# Exercise aim
In the data below, locate each line with the word "computer" and list it.

[Saved entries]
..............................
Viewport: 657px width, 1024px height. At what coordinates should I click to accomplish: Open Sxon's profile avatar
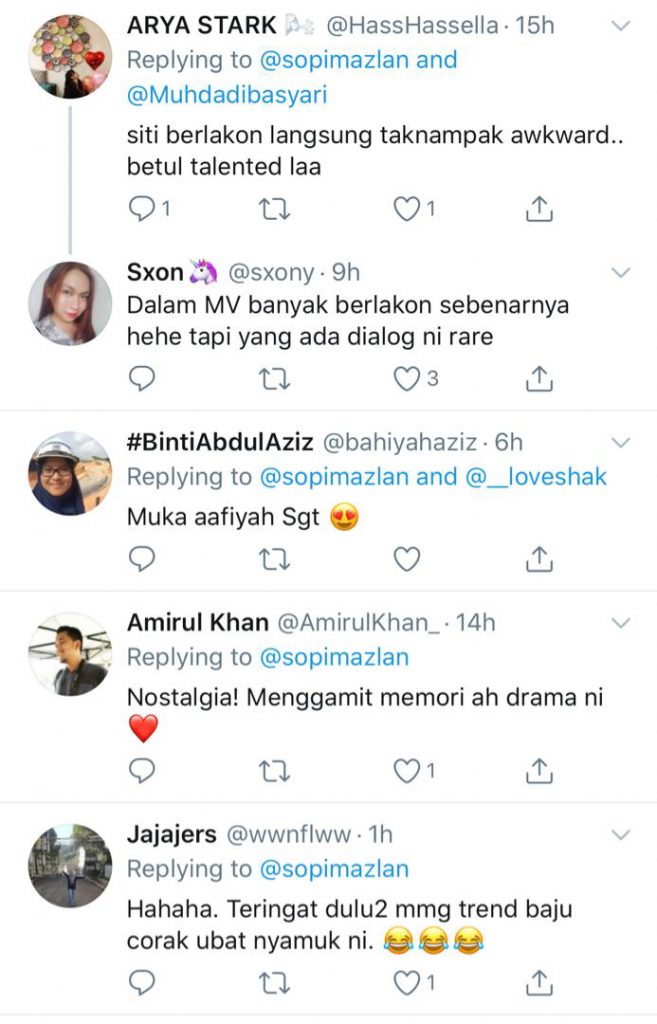tap(68, 302)
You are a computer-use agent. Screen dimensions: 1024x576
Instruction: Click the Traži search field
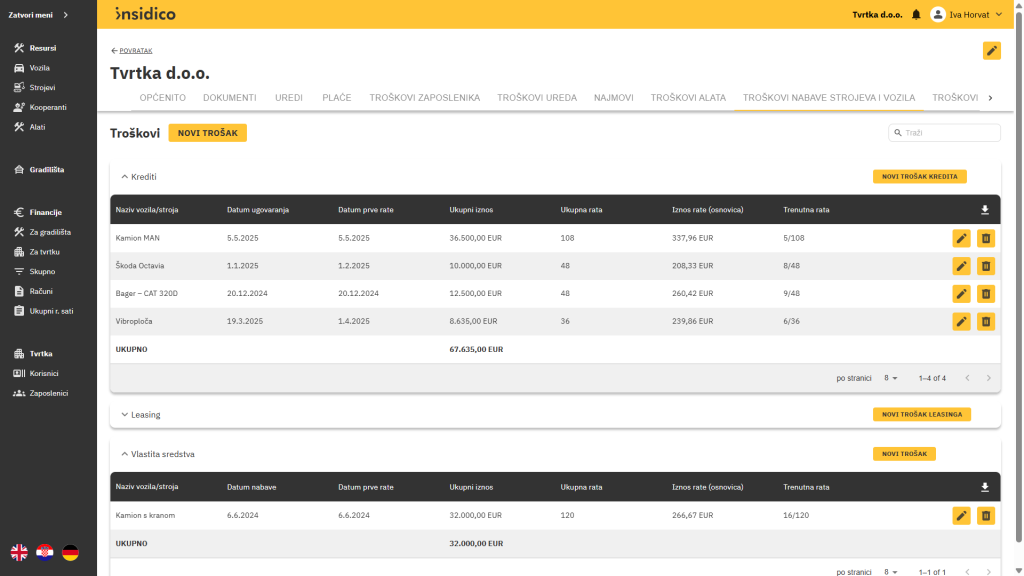pyautogui.click(x=945, y=133)
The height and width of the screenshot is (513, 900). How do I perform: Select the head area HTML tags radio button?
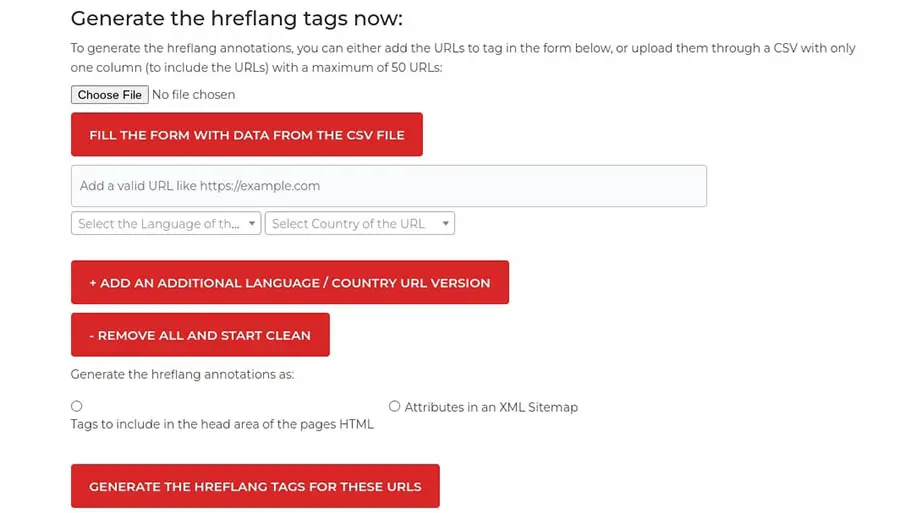click(76, 406)
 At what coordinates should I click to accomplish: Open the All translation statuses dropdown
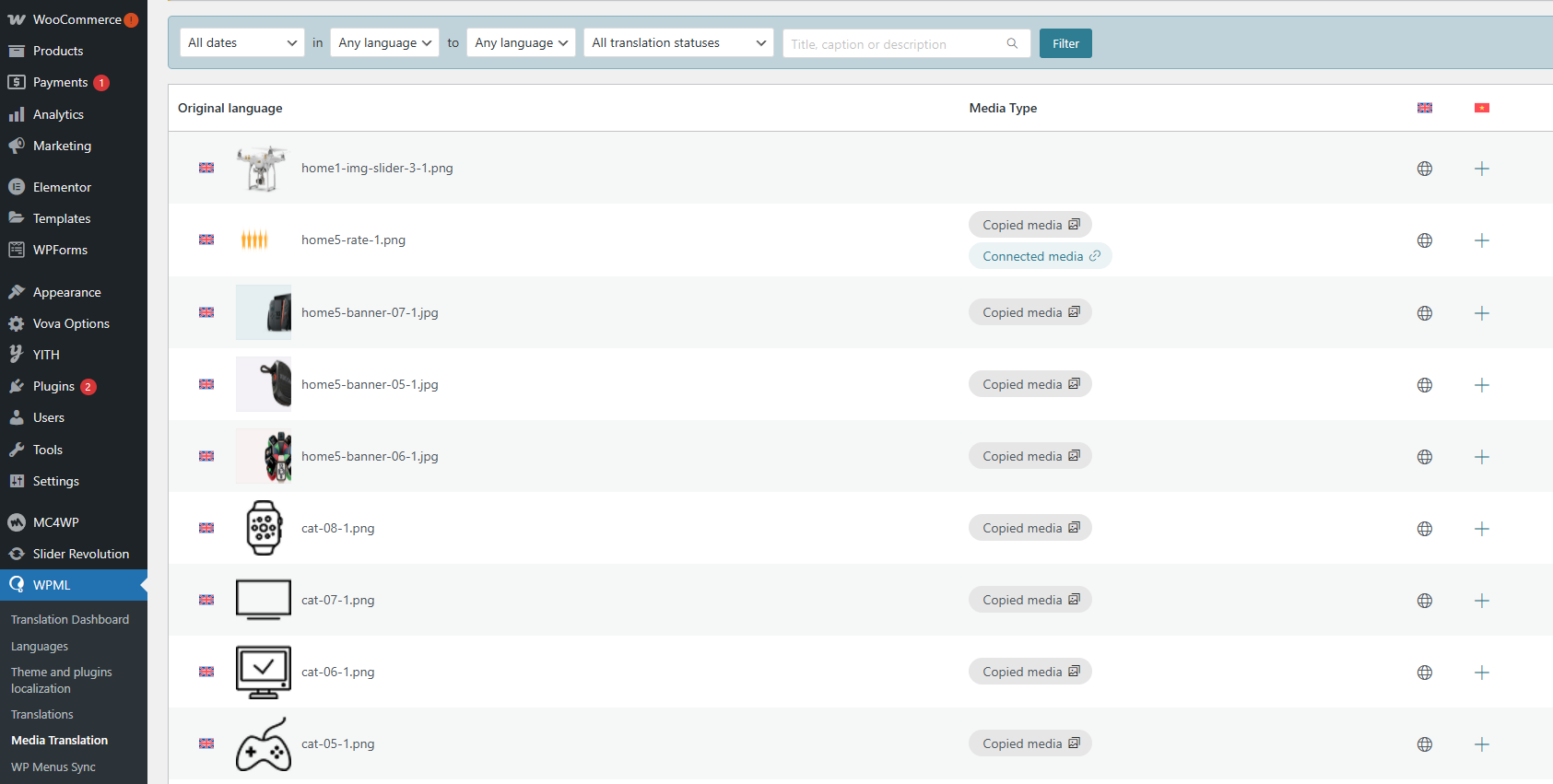tap(678, 43)
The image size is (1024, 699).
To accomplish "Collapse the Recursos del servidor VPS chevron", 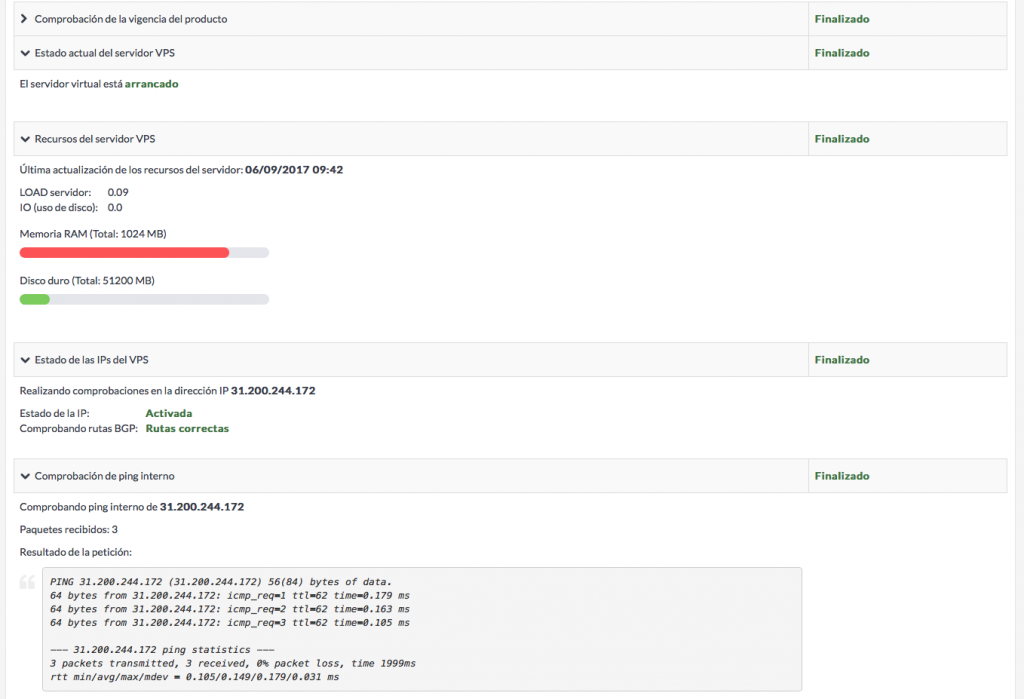I will click(24, 139).
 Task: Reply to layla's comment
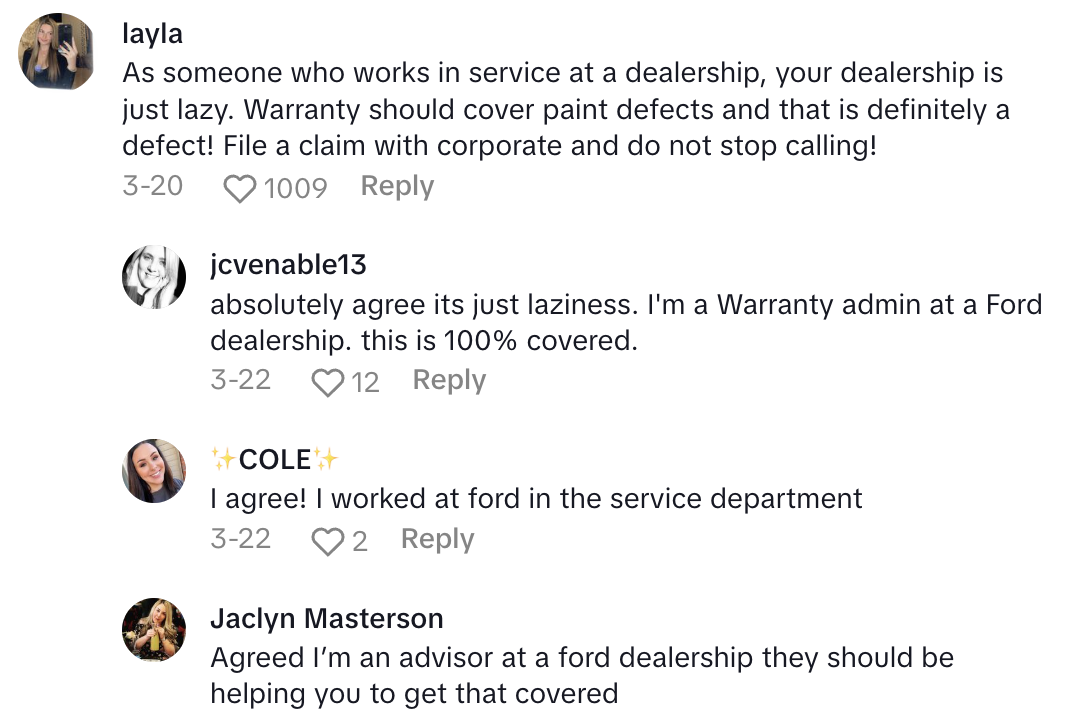click(x=397, y=187)
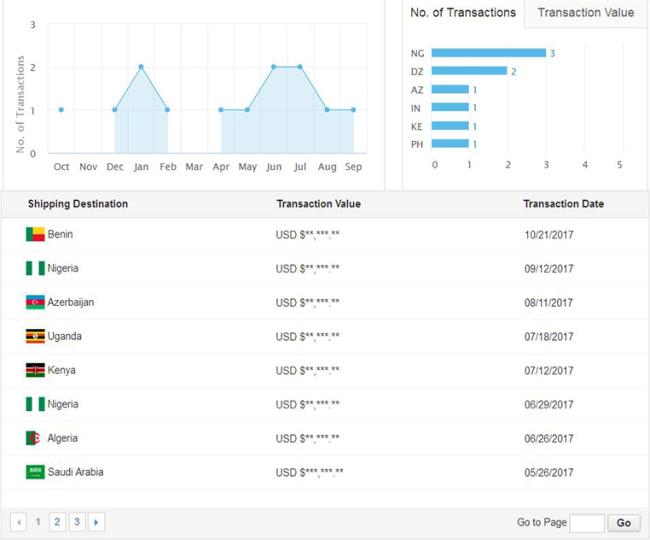This screenshot has height=540, width=650.
Task: Click Nigeria flag in 09/12/2017 row
Action: tap(35, 269)
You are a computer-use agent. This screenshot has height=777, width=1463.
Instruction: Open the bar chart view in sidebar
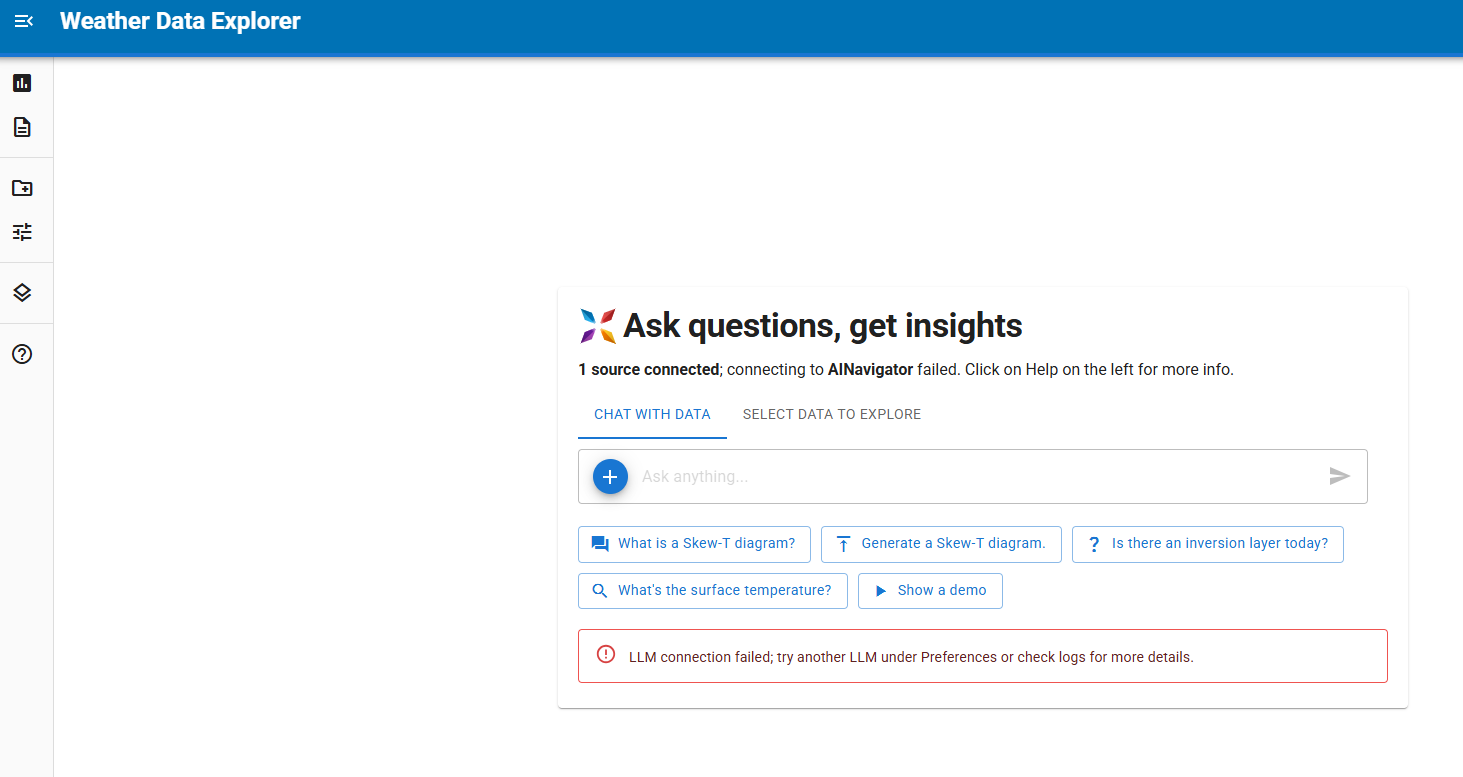click(22, 83)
..............................
# Solution to the exercise
You are a computer-use agent. Screen dimensions: 1024x576
You are a computer-use agent. This screenshot has height=777, width=1463.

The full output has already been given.